Minister of Environment
- In office 28 July 2016 – 2 April 2018
- President: Pedro Pablo Kuczynski
- Prime Minister: Fernando Zavala Mercedes Aráoz
- Preceded by: Manuel Pulgar-Vidal
- Succeeded by: Fabiola Martha Muñoz Dodero

Personal details
- Born: 12 August 1963 (age 62) Lima
- Alma mater: University of the Pacific Iowa State University
- Occupation: Economist

= Elsa Patricia Galarza Contreras =

Peruvian economist

Elsa Patricia Galarza Contreras (b. 12 August 1963) is a Peruvian economist. She had been the Minister of the Environment from 28 July 2016 to 2 April 2018.

==Biography==
Galarza holds a bachelor's degree in economics from the University of the Pacific in Lima and a master's degree, also in economics, from Iowa State University. She was the Deputy Ministry of Fisheries within the Peruvian Ministry of Production during the second term of Alan García as President of Peru, adviser to the ministerial office of the Ministry of Economy and Finance, and a member of the Multisectorial Group charged with the creation of the Ministry of Environment.
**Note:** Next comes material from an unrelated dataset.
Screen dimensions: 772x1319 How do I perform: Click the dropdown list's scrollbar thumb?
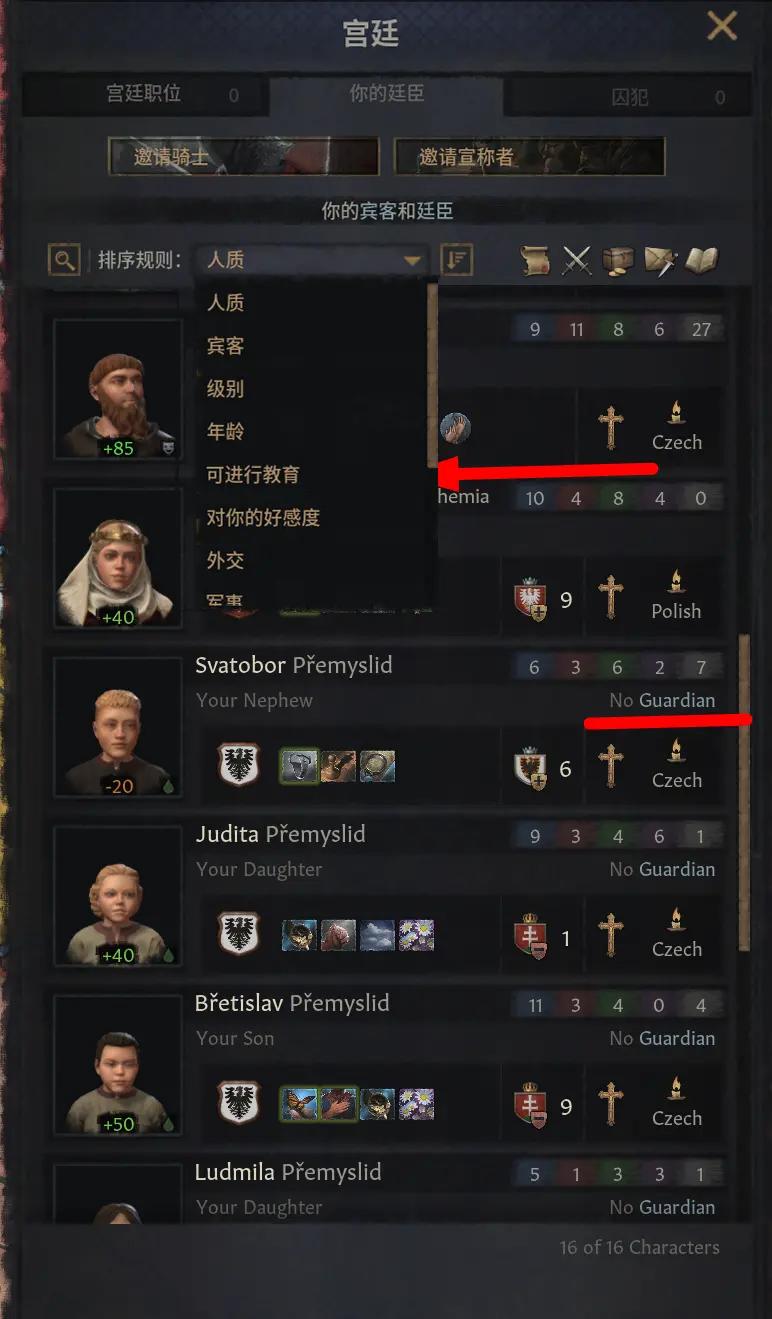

She has also been a consultant for the World Bank, the Inter-American Development Bank, the Food and Agriculture Organization of the United Nations, and CAF – Development Bank of Latin America and the Caribbean, among others.
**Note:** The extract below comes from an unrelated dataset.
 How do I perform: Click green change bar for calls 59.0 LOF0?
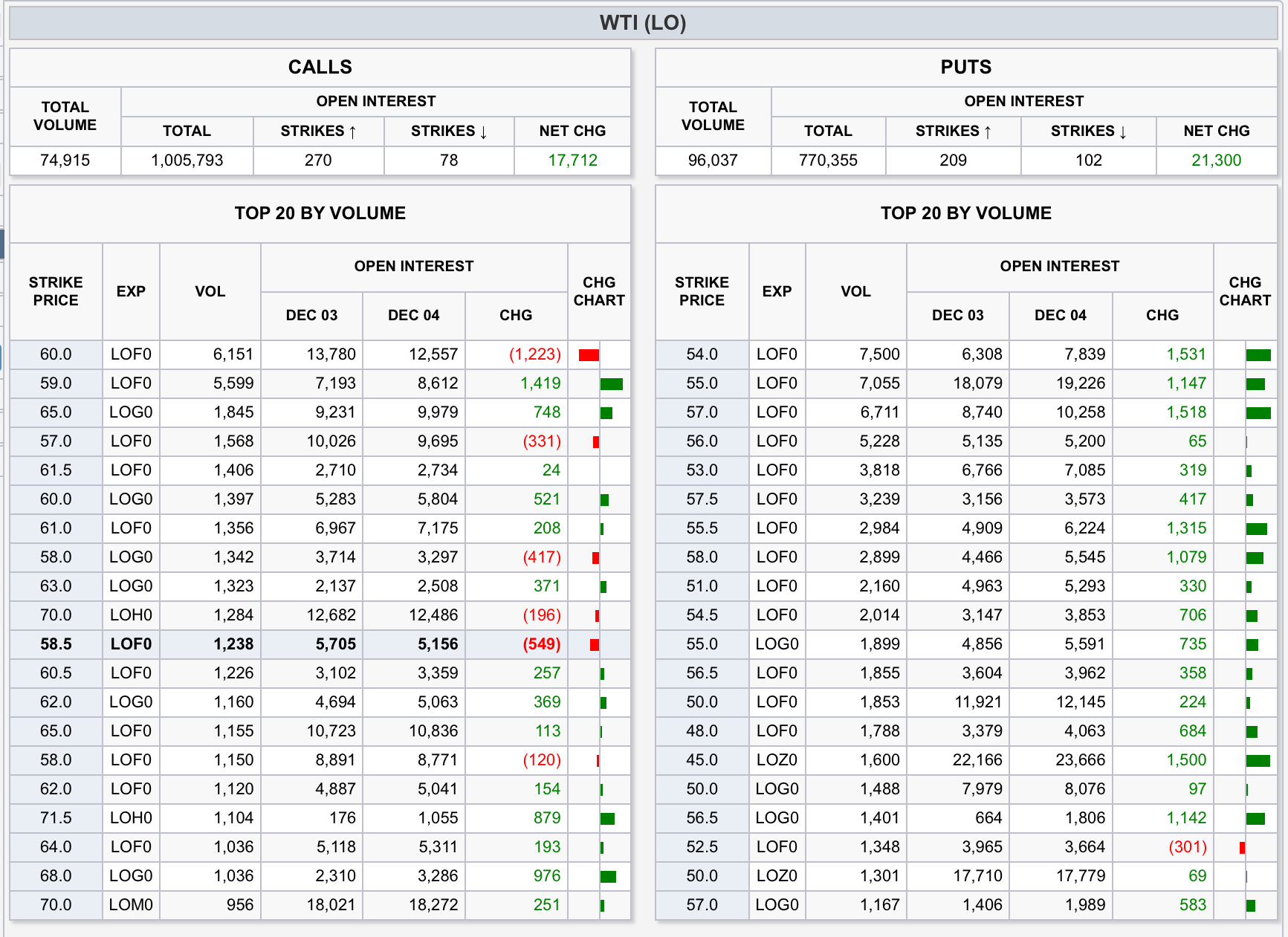click(x=612, y=384)
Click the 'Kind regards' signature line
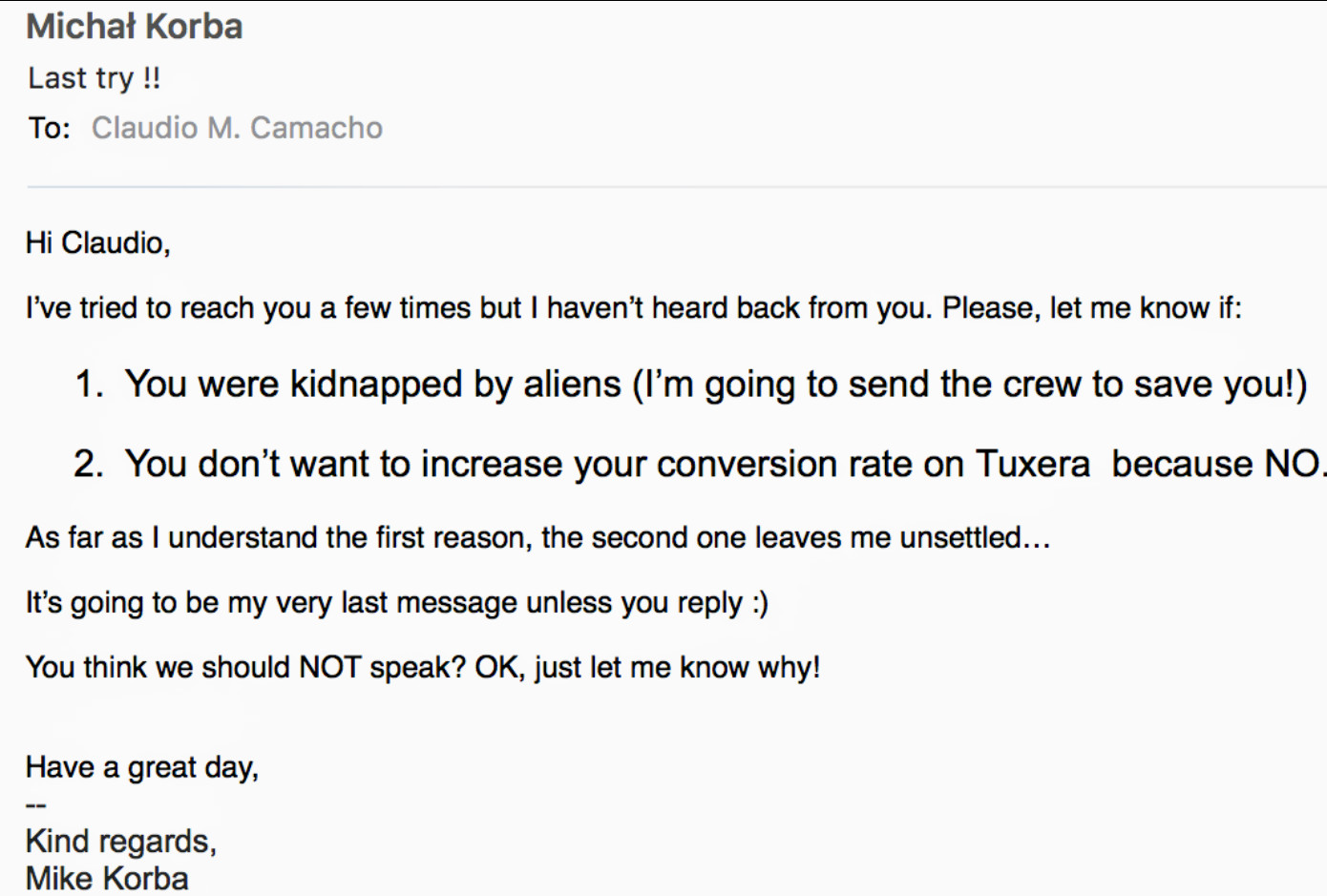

As a teacher, Galarza has been a professor at the Academic Department of Economics for the University of the Pacific in Lima and the director of the same university's economics research center.

===Minister of Environment===
On 15 July 2016, President Pedro Pablo Kuczynski appointed Galarzaas the Minister of Environment, making her the first woman to hold the position.